* Your assignment *
Only the text belongs in the copy. Transcribe the data exactly and drop any pictures.

* The input *

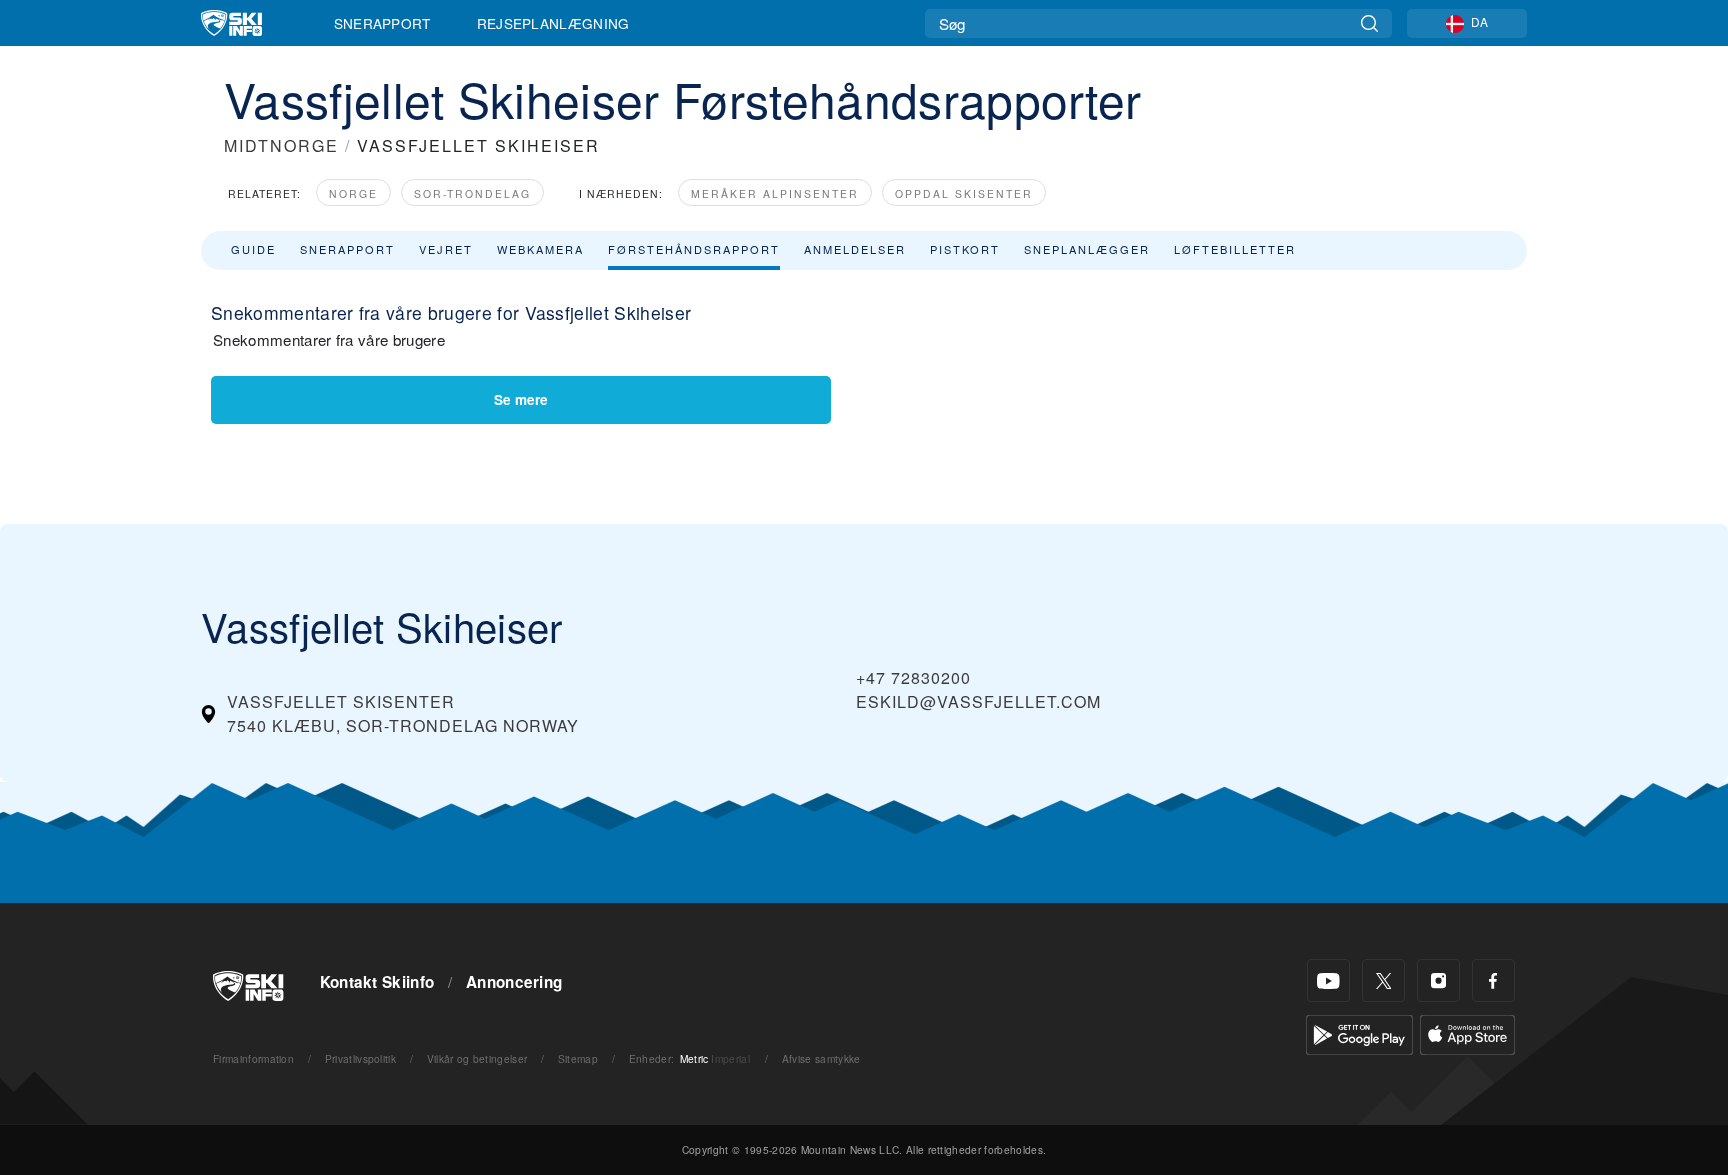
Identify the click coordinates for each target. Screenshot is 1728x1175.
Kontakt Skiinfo (377, 982)
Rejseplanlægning (553, 23)
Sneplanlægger (1087, 249)
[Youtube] (1328, 980)
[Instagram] (1438, 980)
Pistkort (965, 249)
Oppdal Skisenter (964, 193)
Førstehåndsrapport (694, 249)
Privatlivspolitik (360, 1058)
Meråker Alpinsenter (775, 193)
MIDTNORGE (281, 145)
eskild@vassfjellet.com (978, 701)
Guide (253, 249)
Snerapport (382, 23)
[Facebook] (1493, 980)
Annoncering (514, 982)
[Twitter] (1383, 980)
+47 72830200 (913, 677)
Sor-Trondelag (472, 193)
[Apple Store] (1467, 1032)
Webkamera (540, 249)
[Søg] (1369, 23)
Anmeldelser (855, 249)
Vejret (446, 249)
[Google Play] (1359, 1032)
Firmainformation (253, 1058)
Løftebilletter (1235, 249)
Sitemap (578, 1058)
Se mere (521, 399)
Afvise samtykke (821, 1058)
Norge (353, 193)
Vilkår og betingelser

* Response to this task *
Identify the click coordinates for each target. Screenshot is 1728x1175.
Kontakt Skiinfo (377, 982)
Rejseplanlægning (553, 23)
Sneplanlægger (1087, 249)
[Youtube] (1328, 980)
[Instagram] (1438, 980)
Pistkort (965, 249)
Oppdal Skisenter (964, 193)
Førstehåndsrapport (694, 249)
Privatlivspolitik (360, 1058)
Meråker Alpinsenter (775, 193)
MIDTNORGE (281, 145)
eskild@vassfjellet.com (978, 701)
Guide (253, 249)
Snerapport (382, 23)
[Facebook] (1493, 980)
Annoncering (514, 982)
[Twitter] (1383, 980)
+47 72830200 (913, 677)
Sor-Trondelag (472, 193)
[Apple Store] (1467, 1032)
Webkamera (540, 249)
[Søg] (1369, 23)
Anmeldelser (855, 249)
Vejret (446, 249)
[Google Play] (1359, 1032)
Firmainformation (253, 1058)
Løftebilletter (1235, 249)
Sitemap (578, 1058)
Se mere (521, 399)
Afvise samtykke (821, 1058)
Norge (353, 193)
Vilkår og betingelser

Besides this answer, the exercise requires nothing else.